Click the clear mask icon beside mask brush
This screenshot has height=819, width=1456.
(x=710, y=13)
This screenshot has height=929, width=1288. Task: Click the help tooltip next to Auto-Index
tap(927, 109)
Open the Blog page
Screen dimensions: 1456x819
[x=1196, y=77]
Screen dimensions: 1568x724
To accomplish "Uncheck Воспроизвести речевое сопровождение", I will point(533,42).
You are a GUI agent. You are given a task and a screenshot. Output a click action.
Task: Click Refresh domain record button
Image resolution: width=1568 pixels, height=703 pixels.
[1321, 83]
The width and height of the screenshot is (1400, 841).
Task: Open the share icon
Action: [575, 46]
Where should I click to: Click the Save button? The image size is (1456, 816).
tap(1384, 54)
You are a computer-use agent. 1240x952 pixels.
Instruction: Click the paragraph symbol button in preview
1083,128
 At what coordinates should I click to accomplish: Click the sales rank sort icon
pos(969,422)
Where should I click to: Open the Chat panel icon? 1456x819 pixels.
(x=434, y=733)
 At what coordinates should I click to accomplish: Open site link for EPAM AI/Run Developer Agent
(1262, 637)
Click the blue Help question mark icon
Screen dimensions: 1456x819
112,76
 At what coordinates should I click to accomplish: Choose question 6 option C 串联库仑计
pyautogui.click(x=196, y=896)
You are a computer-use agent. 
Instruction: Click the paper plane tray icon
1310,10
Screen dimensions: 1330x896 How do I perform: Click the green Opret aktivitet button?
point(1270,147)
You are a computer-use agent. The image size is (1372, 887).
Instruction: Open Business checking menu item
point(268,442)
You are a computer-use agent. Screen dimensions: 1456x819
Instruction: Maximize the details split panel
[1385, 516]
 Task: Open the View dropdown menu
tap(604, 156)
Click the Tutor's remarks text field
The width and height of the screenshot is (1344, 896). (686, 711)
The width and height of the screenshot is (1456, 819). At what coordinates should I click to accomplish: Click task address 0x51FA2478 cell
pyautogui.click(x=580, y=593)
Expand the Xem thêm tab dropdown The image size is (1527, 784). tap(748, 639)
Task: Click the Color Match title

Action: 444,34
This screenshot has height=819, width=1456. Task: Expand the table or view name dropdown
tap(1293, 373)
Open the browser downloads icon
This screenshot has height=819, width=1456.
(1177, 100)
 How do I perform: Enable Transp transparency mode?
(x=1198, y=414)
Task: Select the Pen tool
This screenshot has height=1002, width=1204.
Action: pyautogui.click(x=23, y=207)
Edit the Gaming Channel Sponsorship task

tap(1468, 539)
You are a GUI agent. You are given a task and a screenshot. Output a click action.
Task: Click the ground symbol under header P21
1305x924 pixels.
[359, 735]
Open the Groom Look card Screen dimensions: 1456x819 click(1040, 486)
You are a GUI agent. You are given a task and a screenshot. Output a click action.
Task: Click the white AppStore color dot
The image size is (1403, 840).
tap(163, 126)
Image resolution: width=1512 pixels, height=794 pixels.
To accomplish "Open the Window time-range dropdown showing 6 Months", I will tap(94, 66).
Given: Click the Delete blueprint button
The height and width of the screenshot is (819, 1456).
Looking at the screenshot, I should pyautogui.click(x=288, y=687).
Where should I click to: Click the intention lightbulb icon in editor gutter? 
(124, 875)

## Task goal
For the lines above, output exactly those from the line containing "You are a computer-use agent. The" through the line containing "Expand the Xem", and skip the others.

## Written response
You are a computer-use agent. The image size is (1372, 887).
Instruction: Open Business checking menu item
point(268,442)
You are a computer-use agent. Screen dimensions: 1456x819
Instruction: Maximize the details split panel
[1385, 516]
 Task: Open the View dropdown menu
tap(604, 156)
Click the Tutor's remarks text field
The width and height of the screenshot is (1344, 896). (686, 711)
The width and height of the screenshot is (1456, 819). At what coordinates should I click to accomplish: Click task address 0x51FA2478 cell
pyautogui.click(x=580, y=593)
Expand the Xem thêm tab dropdown The image size is (1527, 784). tap(748, 639)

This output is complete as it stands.